■ Instrucciones de tareas:
**A)** En el texto sobre el marxismo y el estalinismo, ¿con qué membrete se difundió desde la época estaliniana la caricatura del marxismo?
**B)** Prosigue el texto sobre el marxismo y el estalinismo a partir de su última oración.

■ Texto del documento:
======

Pero la concepción materialista de la historia, en virtud de su asunción del carácter orgánico de la realidad social, provee no solo al campo de la acción política revolucionaria y a la crítica de la economía capitalista de una perspectiva teórica sobre cuya base es posible alcanzar una comprensión racional, consistente y profunda de los fenómenos que les conciernen sino también, en principio, a los más variados y multifacéticos ámbitos de la vida social. En este sentido, el marxismo, en su condición de "filosofía de la praxis", se yergue efectivamente como "el horizonte intelectual de nuestra época",[3] permitiendo captar, comprender y reproducir en el plano de las ideas, de un modo unitario y sintético, tanto en su esencia como en sus manifestaciones fenoménicas, una realidad social que se evidencia al mismo tiempo que estructurada -y por lo tanto no caótica e impredecible-, crecientemente compleja, diferenciada y dinámica. Un horizonte intelectual que por su carácter científico se muestra permanentemente abierto y alerta ante el "eternamente verde árbol de la vida" y, en consecuencia, completamente refractario a toda superstición, dogma y anatema.

La importancia de reivindicar la vigencia y relevancia teórica del marxismo, como pensamiento social revolucionario fraguado según los cánones de la ciencia, se torna particularmente importante frente a esa pobre caricatura del mismo que ha sido cultivada y difundida desde la época estaliniana bajo el sedicente membrete de "marxismo-leninismo". En efecto, la burocracia estaliniana, presentándose a sí misma como legítima heredera de la revolución de octubre y apropiándose espuriamente de sus símbolos, se escudó ideológicamente en una pobre y distorsionada versión del marxismo que, lejos de sintonizar con los intereses y aspiraciones de los trabajadores, fue siempre enteramente funcional a sus propios intereses como capa social privilegiada que usurpó y ejerció el poder en nombre de aquellos. Suprimiendo coercitivamente toda posibilidad de disenso, en lugar de ese pensamiento vivo, crítico y revolucionario, forjado por los más destacados exponentes del movimiento socialista, el estalinismo divulgó profusamente una vulgar apología social-chovinista de su despotismo burocrático, bajo la forma de una catequesis dogmática y mecanicista. Todo ello no hizo más que ratificar y poner de relieve que, entre marxismo y estalinismo se abre un abismo insalvable.

======

■ Datos disponibles:

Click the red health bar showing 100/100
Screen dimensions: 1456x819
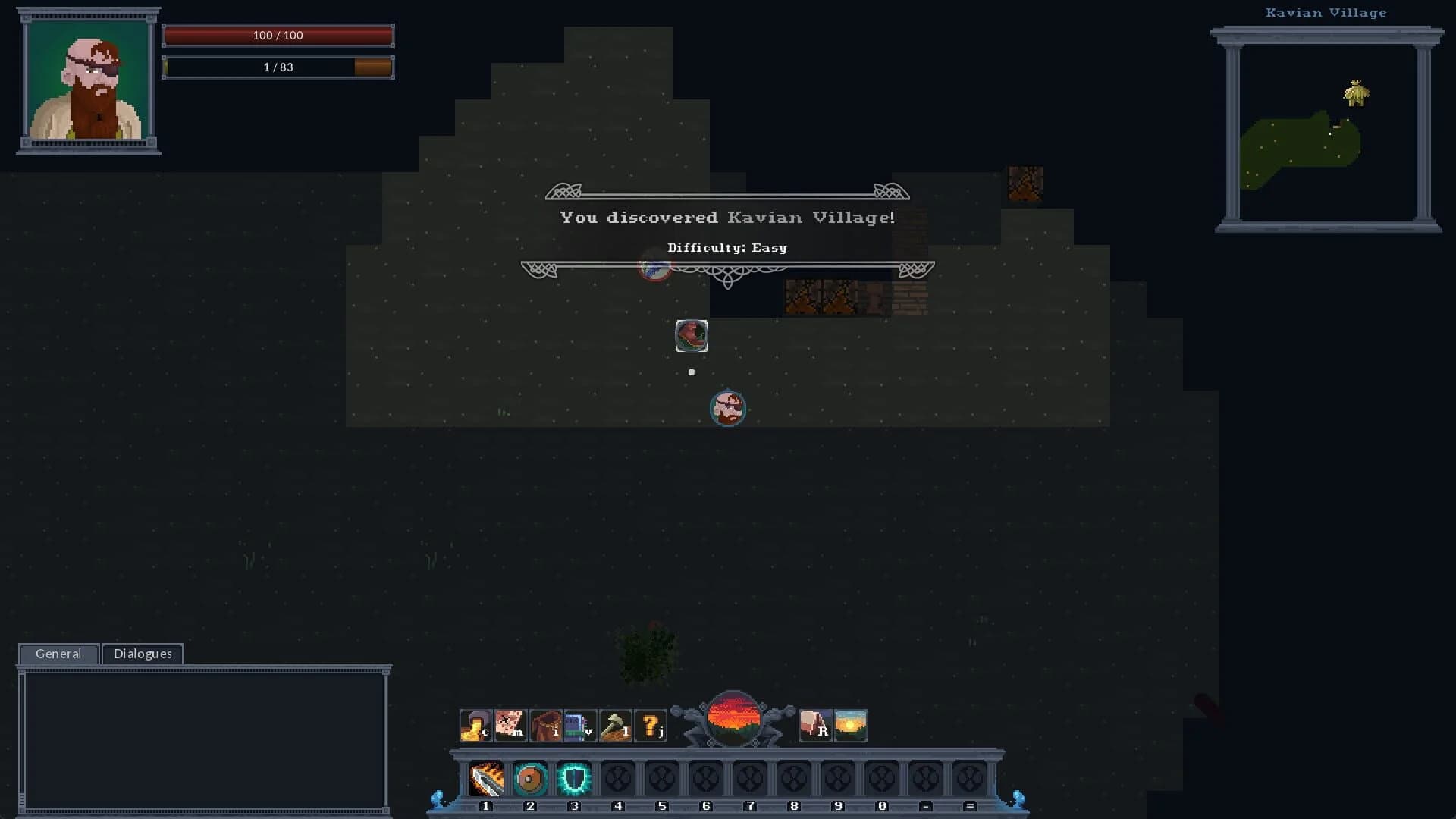[278, 35]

======

■ Resultados por tarea:
**A)** Con el membrete de "marxismo-leninismo".

**B)**
2.3. La continuidad histórica del movimiento revolucionario

Tanto en el plano teórico, como en el político y organizativo, el movimiento revolucionario se ha desarrollado a lo largo de toda su historia superándose a sí mismo, preservando y a la vez enriqueciendo constantemente su visión de un mundo social en permanente cambio, pero manteniendo en alto la radicalidad de su impugnación a la explotación capitalista y su compromiso con la lucha por terminar definitivamente con ella. En esta perspectiva se plantea la cuestión de la continuidad teórica, político-programática y organizativa del movimiento revolucionario frente a las capitulaciones, perversiones y traiciones que más de una vez han surgido en sus propias filas, protagonizadas por corrientes que han terminado cediendo ante la constante presión política e ideológica -cuando no directamente a los incentivos materiales- de las clases dominantes.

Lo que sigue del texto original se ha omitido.